Limitoo News

Marsden Point refinery protest scales back

The organiser of a protest outside the former Marsden Point oil refinery insists anti-vax campaigners have left.

That's despite the fact he spent weeks at the occupation at Parliament earlier this year.

Protesters speaking with police this morning outside the former Marsden Point refinery.
Protesters speaking with police this morning outside the former Marsden Point refinery on 11 April 2022. Photo: RNZ / Sam Olley

Earlier this week the demonstrators had mixed messages opposing vaccine mandates and the refinery's closure.

The group has since scaled back to 15 vehicles and handful of tents, from about 40 vehicles and 90 people on Monday.

The group has moved a verge on the western side of State Highway 15 to the eastern side.

Organiser Brad Flutey said vaccine-related signs had been taken down, and the group was solely focused on fuel security.

"We're sympathetic to that cause but we are here for the refinery today. We put some refinery-related corflute signs over the top of that."

He said Channel Infrastructure, that owns the former refinery, will not talk to him.

"It seems the stance of politicians and corporations - which have very little difference between the two [sic] - is no negotiation and they seem to look at anyone that opposes them in the same light."

Mana whenua of Marsden Point, or Poupouwhenua, met with protesters this week and asked them to leave after "blatant disrespect" by those occupying the land.

Patuharakeke Te Iwi Trust chair Deborah Harding said Flutey clearly stated he was not seeking permission from mana i te whenua and would occupy regardless.

"Our kaumātua shared their disappointment about the email received and the blatant disrespect the protesters demonstrated to Patuharakeke," she said.

RNZ has viewed the email from Flutey sent to the hapū.

It reads: "We know we should ask for permission, but the truth is, we are coming whether we are welcomed or not. All we can truthfully ask for, is forgiveness after our arrival and acknowledge that those with wisdom can overcome offence."

Harding said the hapū, represented by Patuharakeke Te Iwi Trust and Te Poari O Ngātiwai, held a hui with protesters on Monday to hear their concerns and better understand why they were there.

"But to be clear there wasn't really any one strong objective, it wasn't a strong collaborative focus.

"It was really hard to get a strong focus point of what exactly it was they're trying to advocate for.
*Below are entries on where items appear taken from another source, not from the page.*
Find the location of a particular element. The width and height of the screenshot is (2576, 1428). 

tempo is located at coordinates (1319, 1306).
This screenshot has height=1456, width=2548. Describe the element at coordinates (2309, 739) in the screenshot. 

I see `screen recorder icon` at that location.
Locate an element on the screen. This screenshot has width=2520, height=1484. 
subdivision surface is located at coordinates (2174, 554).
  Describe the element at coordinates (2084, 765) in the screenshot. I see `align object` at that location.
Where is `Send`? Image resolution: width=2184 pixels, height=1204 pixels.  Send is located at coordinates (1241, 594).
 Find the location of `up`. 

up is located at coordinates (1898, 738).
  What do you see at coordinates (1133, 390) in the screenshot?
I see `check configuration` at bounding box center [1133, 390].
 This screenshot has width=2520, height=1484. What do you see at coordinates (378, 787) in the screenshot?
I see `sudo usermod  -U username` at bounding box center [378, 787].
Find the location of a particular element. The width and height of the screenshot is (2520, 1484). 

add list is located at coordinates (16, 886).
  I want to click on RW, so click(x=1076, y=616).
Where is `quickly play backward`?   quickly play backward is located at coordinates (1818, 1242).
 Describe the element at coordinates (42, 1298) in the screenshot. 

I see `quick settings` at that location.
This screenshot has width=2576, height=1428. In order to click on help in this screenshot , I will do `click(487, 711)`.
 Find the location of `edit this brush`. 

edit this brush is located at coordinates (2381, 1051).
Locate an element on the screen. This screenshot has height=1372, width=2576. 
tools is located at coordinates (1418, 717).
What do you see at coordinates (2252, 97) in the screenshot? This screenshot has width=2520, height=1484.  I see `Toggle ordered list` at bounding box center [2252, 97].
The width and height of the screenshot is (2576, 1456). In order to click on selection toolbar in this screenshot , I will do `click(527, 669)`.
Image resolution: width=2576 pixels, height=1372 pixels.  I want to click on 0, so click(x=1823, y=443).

That, in a sense, questioned exactly what are they doing here, cause you can advocate for that anywhere. "

Harding said the closure of the oil refinery had caused mixed feelings in the hapū due to the economic impact and job losses.

However, Harding said the refinery had polluted the landscape which sat on confiscated land entwined in a Waitangi Tribunal claim.

"When Brad Flutey refers to the refinery and taking it over, then we have an absolute interest because we are working on repatriation on that area. Not only for ourselves but for other hapū that have strong links to Poupouwhenua.

"They aren't the haukāinga, they aren't from there. We already hold that space, we invited them to have their say and then we asked kindly for them to leave."

In a statement, Channel Infrastructure said: "The refinery has now been permanently shut down and refined fuel imports are now flowing through the terminal."

It said "permanent decommissioning" was under way, including "cleaning, depressurising and some demolition".